What is the best embedding model for OpenWebUI?
I am currently using Alibaba-NLP/gte-base-en-v1.5 but it's not very good.
And as I understand it embedding models are used to retrieve parts of data from pdf's, text documents etc. according to the user's prompt. So, I imported some harry potter books (.txt files) and asked the AI (Qwen2.5 32b) "can you recall the first paragraph of chapter 10?" but it says "The provided context does not contain the text from Chapter 10, so I cannot recall the first paragraph. Could you provide more details or clarify your request based on available information?" and when I checked the retrievals its completely different from what I want.
And the settings I used for the "Top K" value and the "RAG Template" are from this article.
These are the retrievals and not a single one of them include a paragraph all of them are just "CHAPTER (chapter number)" and "(chapter name)"
Update (for anyone who finds this post): I went into my txt file and remove the new lines between the chapter name/number and the paragraphs and now it gets the paragraph right so I think the problem is solved! but my QwenTile 2.5 is not being able to get the paragraph even though the paragraph is the top retrieval (relevance with about 53%) I think I'll try with different llms.

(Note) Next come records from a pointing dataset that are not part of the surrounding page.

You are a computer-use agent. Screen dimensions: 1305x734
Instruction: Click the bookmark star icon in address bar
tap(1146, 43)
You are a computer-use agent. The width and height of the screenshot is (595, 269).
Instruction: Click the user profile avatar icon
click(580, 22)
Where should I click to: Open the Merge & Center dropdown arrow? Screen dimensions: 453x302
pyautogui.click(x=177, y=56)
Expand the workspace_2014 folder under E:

Update 2: I have solved it the solution was to just remove the lines between the chapter name and the paragraph in my .txt file and once I've done that it works but my LLM was not being able to get the retrievals so I had to go to the model settings in admin panel and change the context length in advance parameters from 2048 to 32k (I don't think it needs to be 32k it just makes my model slow I think I'll change it to 10k) and everything is working perfectly here are my settings and results:
IMPORTANT NOTE: MAKE SURE TO FIRST START THE CHAT WITH ANYTHING (ex: hi, hello etc.) because sometimes the LLM doesn't answer/work/take forever.